Dans la vidéo de "Medellín", Madonna est Madame X... mais reste surtout Madonna

Grâce au concept de son nouvel album, Madonna aura le loisir, derrière le personnage de Madame X, de jouer à tour de rôle "une danseuse, une présidente, une femme de ménage, une cavalière, une prisonnière, une étudiante, une mère, une enfant, une enseignante, une nonne, une chanteuse, une sainte, une catin, une espionne dans la maison de l'amour".

 

Pourtant hier soir, lors de la présentation du clip de "Medellín" dans les locaux de MTV, c'est bien à Madonna qu'on avait à faire. Fidèle à elle-même, désopilante dans son meilleur rôle, celui de la maîtresse-femme super bitchy, portant un cache-oeil de pirate et faisant virevolter une cravache pour marquer son impatience face à un Trevor Nelson désemparé, qui aura bien du mal à gérer toute l'interview.

 

 

On pensait que Madonna allait peut être s'effacer, se laisser porter par les nombreuses rencontres et collaborations de son album, fruit de son récent déménagement à Lisbonne.

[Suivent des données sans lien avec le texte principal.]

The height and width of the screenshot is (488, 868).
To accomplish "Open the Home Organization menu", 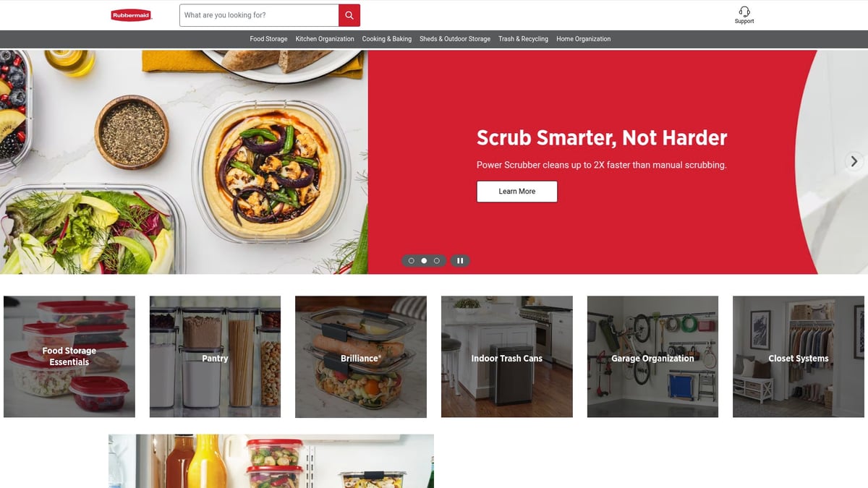I will click(584, 39).
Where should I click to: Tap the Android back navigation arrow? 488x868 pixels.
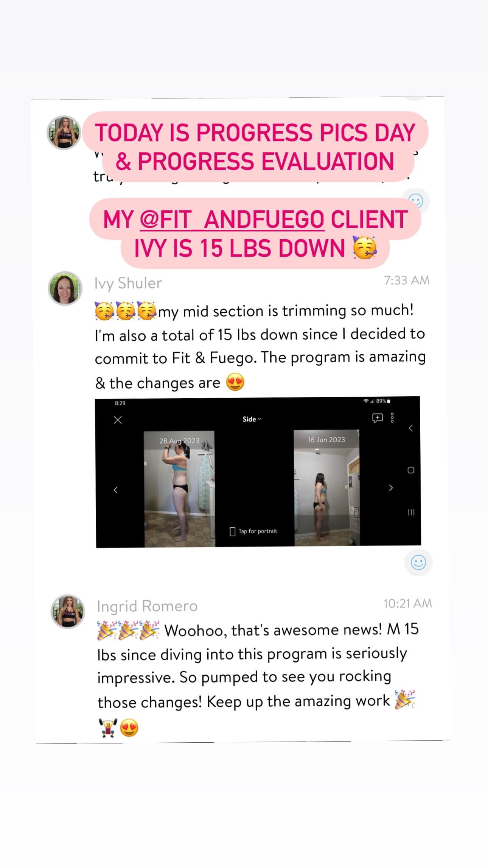[410, 428]
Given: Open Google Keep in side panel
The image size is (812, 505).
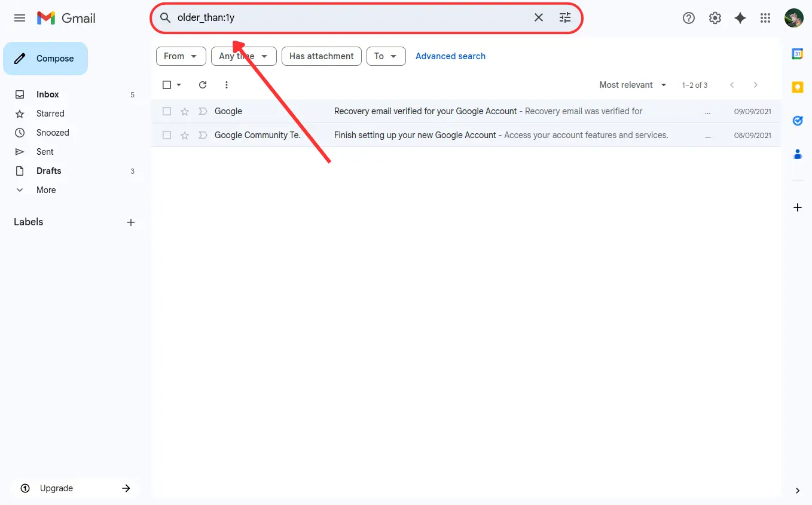Looking at the screenshot, I should pyautogui.click(x=797, y=87).
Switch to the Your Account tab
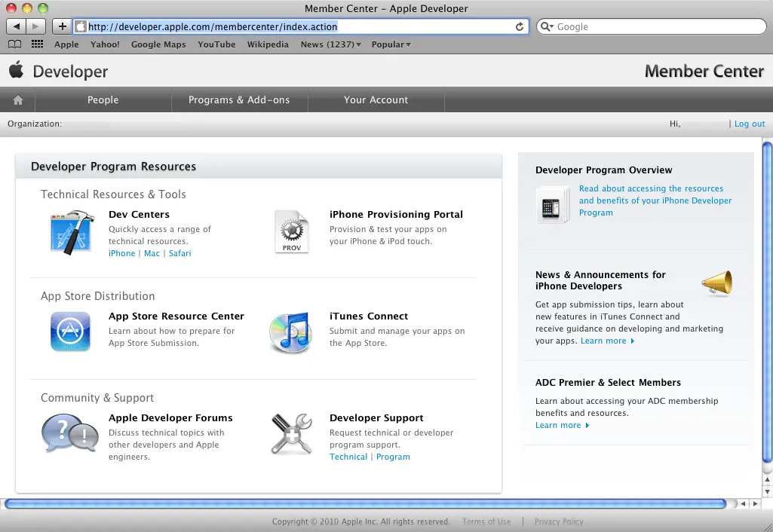The image size is (773, 532). [376, 100]
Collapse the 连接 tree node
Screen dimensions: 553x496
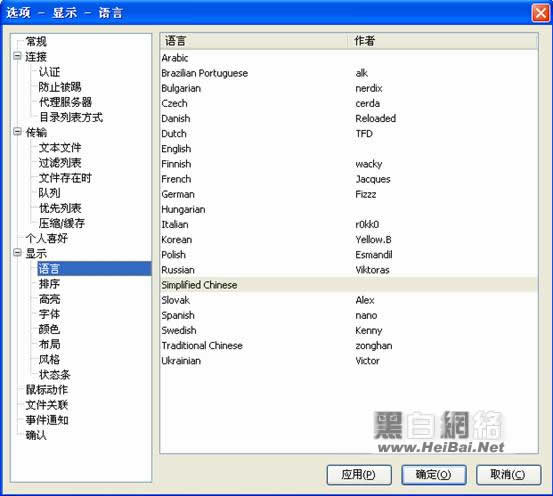[17, 56]
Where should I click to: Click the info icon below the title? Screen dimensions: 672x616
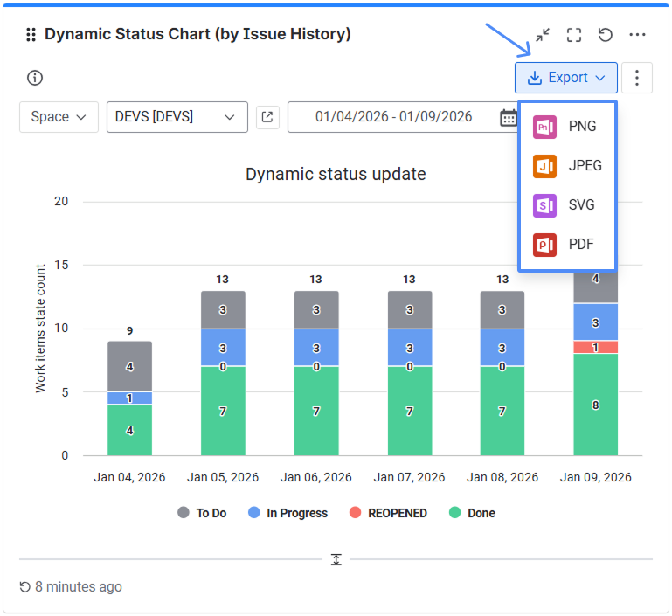tap(35, 78)

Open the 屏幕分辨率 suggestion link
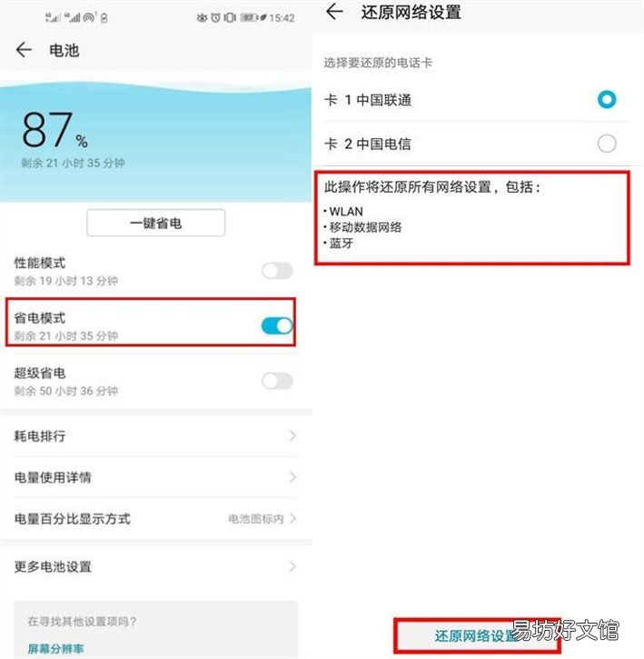(x=55, y=648)
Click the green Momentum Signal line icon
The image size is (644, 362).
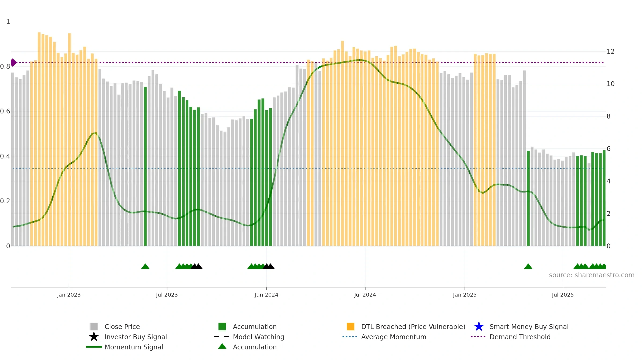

Il n'en est rien. Dans cette nouvelle vidéo, la Queen of Pop, même si elle semble enfin larguer les amarres tout en se recentrant artistiquement après quelques errances (on reparle de MDNA ?), n'est que la quintessence d'elle-même.

 

"Je voulais que cette vidéo soit comme une peinture". On n'a pourtant rarement vu une toile aussi animée et joyeusement décadente. Tous les thèmes chers à la Madone sont là : à commencer par l'introduction en forme de prière, dans laquelle elle balance ce qui semble être la punchline du clip : "Madame X adore danser. Car on ne peut pas tirer sur une cible mobile".

 

La danse, donc. Mais aussi la sexualité comme un éternel jeu de séduction et de transgression (dans une scène plutôt drôle, Madonna se prend l'envie de lécher l'orteil de son latin lover Maluma, oui oui). Et enfin, la fuite (en avant ?) : Madame X ne doit pas s'attarder trop longtemps, il lui reste encore tant de rôles à endosser.

 

 

Dans cette vidéo s'enchainent et se télescopent d'innombrables références à la vidéographie de la chanteuse (la salle de danse de "Hung Up", le lit dans lequel on s'amuse et on se confie dans le film Truth Or Dare, les clins d'oeil kinky de "Erotica", la prière de "Oh Father" pendant le Blond Ambition Tour, une scène de mariage débraillée qui rappelle "Like A Virgin" aux VMAs de 1984...

 

En s'associant avec Diana Kunst et Mau Morgo, à qui l'on doit déjà la splendide vidéo de la popstar espagnole Rosalía "De Aquí No Sales", Madonna prouve qu'elle a toujours le flair pour s'entourer des meilleurs collaborateurs, et semble plus que jamais décidée à aller de l'avant artistiquement, tout en n'oubliant jamais de célébrer joyeusement son glorieux héritage pop.

 

Au final, Madame X est peut être tout à la fois une danseuse de reggaeton, une grand-mère indigne fétichiste des pieds, un personnage mystérieux et protéiforme. Mais il n'y a aucun doute à avoir, il n'y a pas tromperie sur la marchandise : Madame X reste avant tout Madonna. Nous voilà soulagés.